Los dos hombres de Paulie Gatto se apearon del coche. Ambos eran antiguos boxeadores que no habían llegado muy lejos en su carrera, y a los que Sonny Corleone había prestado algún dinero, el suficiente para llevar una vida sin estrecheces. Por supuesto, estaban ansiosos por demostrar su gratitud, máxime cuando, con un poco de suerte, podían entrar en la nómina de la Familia.

Cuando Jerry Wagner y Kevin Moonan salieron del bar, no podían imaginar que estaban perdidos. Las camareras habían herido su vanidad de adolescentes, y Paulie Gatto lo sabía.

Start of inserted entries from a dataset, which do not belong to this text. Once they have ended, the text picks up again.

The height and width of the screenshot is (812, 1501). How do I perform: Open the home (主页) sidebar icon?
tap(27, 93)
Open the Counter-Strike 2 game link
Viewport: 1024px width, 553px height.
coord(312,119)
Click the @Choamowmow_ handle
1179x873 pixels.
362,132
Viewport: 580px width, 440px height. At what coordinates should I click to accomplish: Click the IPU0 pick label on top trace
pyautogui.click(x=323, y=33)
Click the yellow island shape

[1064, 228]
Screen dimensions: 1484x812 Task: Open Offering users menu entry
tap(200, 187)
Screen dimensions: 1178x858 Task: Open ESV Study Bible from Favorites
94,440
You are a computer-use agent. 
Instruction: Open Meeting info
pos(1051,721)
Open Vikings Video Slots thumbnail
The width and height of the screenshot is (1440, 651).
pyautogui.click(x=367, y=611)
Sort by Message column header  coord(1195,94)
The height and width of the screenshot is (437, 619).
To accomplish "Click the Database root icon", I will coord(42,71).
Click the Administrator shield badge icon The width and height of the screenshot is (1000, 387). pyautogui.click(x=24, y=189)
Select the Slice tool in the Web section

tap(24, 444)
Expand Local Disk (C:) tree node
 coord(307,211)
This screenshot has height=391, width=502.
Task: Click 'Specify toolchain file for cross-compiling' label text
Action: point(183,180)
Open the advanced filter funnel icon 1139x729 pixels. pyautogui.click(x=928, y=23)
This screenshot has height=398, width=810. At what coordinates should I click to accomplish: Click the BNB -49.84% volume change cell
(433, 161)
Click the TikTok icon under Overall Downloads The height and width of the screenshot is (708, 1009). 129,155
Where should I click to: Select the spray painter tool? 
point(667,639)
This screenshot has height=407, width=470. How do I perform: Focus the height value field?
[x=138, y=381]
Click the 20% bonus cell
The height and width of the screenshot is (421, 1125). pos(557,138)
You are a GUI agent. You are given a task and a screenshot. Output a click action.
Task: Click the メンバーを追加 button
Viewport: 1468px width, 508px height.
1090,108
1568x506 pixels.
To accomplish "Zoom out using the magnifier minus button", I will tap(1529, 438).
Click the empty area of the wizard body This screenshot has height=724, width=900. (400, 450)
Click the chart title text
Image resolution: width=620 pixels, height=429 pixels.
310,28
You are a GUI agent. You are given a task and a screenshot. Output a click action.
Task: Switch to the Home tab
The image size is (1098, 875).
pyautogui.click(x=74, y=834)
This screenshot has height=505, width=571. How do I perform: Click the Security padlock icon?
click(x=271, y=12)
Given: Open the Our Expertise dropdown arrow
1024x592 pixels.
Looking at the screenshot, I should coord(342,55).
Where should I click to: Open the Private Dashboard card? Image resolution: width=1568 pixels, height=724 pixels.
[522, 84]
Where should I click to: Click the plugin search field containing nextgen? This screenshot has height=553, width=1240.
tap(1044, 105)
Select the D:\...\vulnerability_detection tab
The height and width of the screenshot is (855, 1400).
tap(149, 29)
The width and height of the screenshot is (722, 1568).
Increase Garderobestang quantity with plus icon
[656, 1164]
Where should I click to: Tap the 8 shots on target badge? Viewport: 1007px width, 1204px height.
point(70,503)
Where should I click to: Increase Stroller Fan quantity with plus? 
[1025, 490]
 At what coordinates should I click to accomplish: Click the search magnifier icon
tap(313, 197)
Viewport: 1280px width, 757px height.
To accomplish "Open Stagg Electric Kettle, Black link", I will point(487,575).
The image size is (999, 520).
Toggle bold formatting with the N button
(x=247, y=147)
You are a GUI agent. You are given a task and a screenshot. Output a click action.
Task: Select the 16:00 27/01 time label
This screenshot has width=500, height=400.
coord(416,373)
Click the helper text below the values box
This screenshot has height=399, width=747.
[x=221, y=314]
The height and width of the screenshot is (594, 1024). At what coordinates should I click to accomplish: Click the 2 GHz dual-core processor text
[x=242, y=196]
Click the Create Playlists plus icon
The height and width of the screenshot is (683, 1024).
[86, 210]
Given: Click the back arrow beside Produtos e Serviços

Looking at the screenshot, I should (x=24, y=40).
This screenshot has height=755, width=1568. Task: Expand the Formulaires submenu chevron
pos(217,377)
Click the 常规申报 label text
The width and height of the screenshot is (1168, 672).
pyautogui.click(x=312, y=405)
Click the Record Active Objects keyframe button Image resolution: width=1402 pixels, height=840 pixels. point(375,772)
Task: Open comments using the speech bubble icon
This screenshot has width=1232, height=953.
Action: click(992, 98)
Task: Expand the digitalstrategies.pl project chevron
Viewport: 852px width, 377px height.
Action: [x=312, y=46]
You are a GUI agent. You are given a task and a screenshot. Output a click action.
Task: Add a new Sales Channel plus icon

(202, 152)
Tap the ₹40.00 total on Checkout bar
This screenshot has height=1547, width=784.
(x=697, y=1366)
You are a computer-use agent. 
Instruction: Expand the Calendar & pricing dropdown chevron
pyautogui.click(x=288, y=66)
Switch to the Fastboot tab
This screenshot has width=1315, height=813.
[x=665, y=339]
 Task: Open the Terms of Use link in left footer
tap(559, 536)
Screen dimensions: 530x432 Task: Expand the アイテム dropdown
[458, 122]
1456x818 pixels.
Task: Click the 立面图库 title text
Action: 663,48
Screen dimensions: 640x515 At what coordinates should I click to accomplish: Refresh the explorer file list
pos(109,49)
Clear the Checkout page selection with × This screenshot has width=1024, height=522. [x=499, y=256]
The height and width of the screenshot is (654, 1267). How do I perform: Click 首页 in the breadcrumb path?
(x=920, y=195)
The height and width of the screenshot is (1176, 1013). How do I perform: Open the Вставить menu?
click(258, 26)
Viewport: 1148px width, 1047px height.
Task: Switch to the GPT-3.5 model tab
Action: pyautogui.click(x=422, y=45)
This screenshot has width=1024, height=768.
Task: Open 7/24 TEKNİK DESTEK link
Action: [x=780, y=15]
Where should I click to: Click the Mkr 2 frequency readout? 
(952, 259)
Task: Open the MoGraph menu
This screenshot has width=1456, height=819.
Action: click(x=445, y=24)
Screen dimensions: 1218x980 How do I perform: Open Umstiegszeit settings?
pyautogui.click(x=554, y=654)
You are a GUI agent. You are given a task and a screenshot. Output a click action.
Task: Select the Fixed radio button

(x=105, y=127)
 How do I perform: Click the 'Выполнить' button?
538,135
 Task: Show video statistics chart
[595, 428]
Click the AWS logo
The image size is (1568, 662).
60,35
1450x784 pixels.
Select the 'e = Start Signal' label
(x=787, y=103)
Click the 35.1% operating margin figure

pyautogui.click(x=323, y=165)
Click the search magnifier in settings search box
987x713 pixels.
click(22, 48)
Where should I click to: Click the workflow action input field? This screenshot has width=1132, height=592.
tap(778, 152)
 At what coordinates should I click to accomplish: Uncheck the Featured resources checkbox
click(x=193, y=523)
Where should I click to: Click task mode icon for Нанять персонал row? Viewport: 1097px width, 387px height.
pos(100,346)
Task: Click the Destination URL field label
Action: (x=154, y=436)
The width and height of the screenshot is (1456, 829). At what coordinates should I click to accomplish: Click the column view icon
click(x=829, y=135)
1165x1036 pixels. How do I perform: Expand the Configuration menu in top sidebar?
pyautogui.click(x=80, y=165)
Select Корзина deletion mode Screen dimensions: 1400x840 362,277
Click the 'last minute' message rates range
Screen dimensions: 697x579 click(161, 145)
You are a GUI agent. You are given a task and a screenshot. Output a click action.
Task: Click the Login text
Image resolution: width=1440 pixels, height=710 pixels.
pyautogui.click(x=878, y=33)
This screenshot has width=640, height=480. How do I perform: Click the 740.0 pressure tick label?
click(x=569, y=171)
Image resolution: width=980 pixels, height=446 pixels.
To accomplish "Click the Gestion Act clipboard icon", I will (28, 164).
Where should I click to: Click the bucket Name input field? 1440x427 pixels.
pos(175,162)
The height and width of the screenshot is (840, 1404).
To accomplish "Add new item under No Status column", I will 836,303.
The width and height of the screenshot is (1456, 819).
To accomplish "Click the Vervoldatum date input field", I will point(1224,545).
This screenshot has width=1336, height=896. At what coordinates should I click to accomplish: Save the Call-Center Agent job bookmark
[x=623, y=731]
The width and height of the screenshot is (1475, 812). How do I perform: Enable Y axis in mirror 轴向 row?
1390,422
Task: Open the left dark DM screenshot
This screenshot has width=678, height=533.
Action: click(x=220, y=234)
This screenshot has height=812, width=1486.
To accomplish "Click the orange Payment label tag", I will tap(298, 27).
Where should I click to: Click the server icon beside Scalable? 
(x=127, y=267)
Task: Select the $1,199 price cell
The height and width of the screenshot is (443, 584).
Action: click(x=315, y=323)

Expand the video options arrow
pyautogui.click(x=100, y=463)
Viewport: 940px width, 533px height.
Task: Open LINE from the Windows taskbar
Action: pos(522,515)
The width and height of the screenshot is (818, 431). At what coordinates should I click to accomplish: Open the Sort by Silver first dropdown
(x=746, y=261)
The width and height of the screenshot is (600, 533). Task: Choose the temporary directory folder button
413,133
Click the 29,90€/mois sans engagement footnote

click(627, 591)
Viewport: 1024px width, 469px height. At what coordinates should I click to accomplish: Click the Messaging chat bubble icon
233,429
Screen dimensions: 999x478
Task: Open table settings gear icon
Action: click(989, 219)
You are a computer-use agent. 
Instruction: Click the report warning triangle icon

Apoyado en el guardabarros de su automóvil, éste les llamó, acompañando sus palabras con una risa burlona:

—¡Eh, Casanova! ¡Vaya éxito que habéis tenido con esas dos fulanas!

Los dos jóvenes se volvieron hacia él. Al verlo, sonrieron complacidos, pensando que aquel desconocido pagaría las consecuencias de la humillación infligida por las chicas del bar. Con su cara de hurón, su corta estatura y su escasa corpulencia, sería para ellos la ocasión ideal. Se abalanzaron sobre él, pero antes de que llegaran a ponerle las manos encima, sintieron que alguien les agarraba los brazos por detrás. Mientras, Paulie Gatto se había colocado en la mano derecha un puño americano. Se encontraba en forma, pues acudía al gimnasio tres veces por semana. Estrelló el puño contra la nariz del golfo llamado Wagner. El hombre que lo agarraba lo levantó de modo que sus pies no tocaran el suelo, y entonces Paulie le golpeó fuertemente en la mandíbula. Wagner perdió el conocimiento, y el hombre lo dejó caer. Había sido cuestión de segundos.

Seguidamente, ambos dedicaron su atención a Kevin Moonan, que trató de gritar.

El hombre de Paulie lo tenía inmovilizado con un solo brazo; con el otro le atenazaba la garganta, impidiéndole emitir sonido alguno. Paulie Gatto entró rápidamente en el automóvil y puso el motor en marcha. Los dos corpulentos hombres golpearon a Moonan con fuerza. Se recrearon en la paliza, como si dispusieran de mucho tiempo. No lanzaban sus golpes a tontas y a locas, sino que lo hacían despacio y aplicando en cada puñetazo todo el peso de sus cuerpos. Gatto echó una mirada al rostro de Moonan, totalmente irreconocible, al tiempo que los dos hombres lo dejaban tendido en el suelo, dispuestos a dedicar su atención a Wagner. Éste, que intentaba ponerse en pie, empezó a gritar. Alguien salió del bar y los dos hombres tuvieron que darse prisa. Hicieron arrodillar a Wagner, y uno de ellos le torció el brazo, para luego darle algunas patadas en la espalda. Debido al ruido de los golpes y a los gritos de agonía de Wagner, la gente se asomó a las ventanas, lo cual obligó a sus castigadores a acelerar su trabajo. Mientras uno lo levantaba en vilo, aprisionándole la cabeza con las manos, el otro disparó su puño contra el inmóvil rostro de la víctima. Del bar había salido más gente, pero nadie trató de intervenir.

—¡Ya basta! —gritó Paulie Gatto.

Los dos ex boxeadores entraron rápidamente en el vehículo y Paulie Gatto arrancó a toda velocidad. Seguro que alguien daría detalles acerca del automóvil, e incluso era más que probable que alguno hubiera anotado el número de la matrícula, pero eso poco importaba. Había otros cien mil coches como aquél en Nueva York, y en cuanto a la placa, había sido robada de un vehículo de California.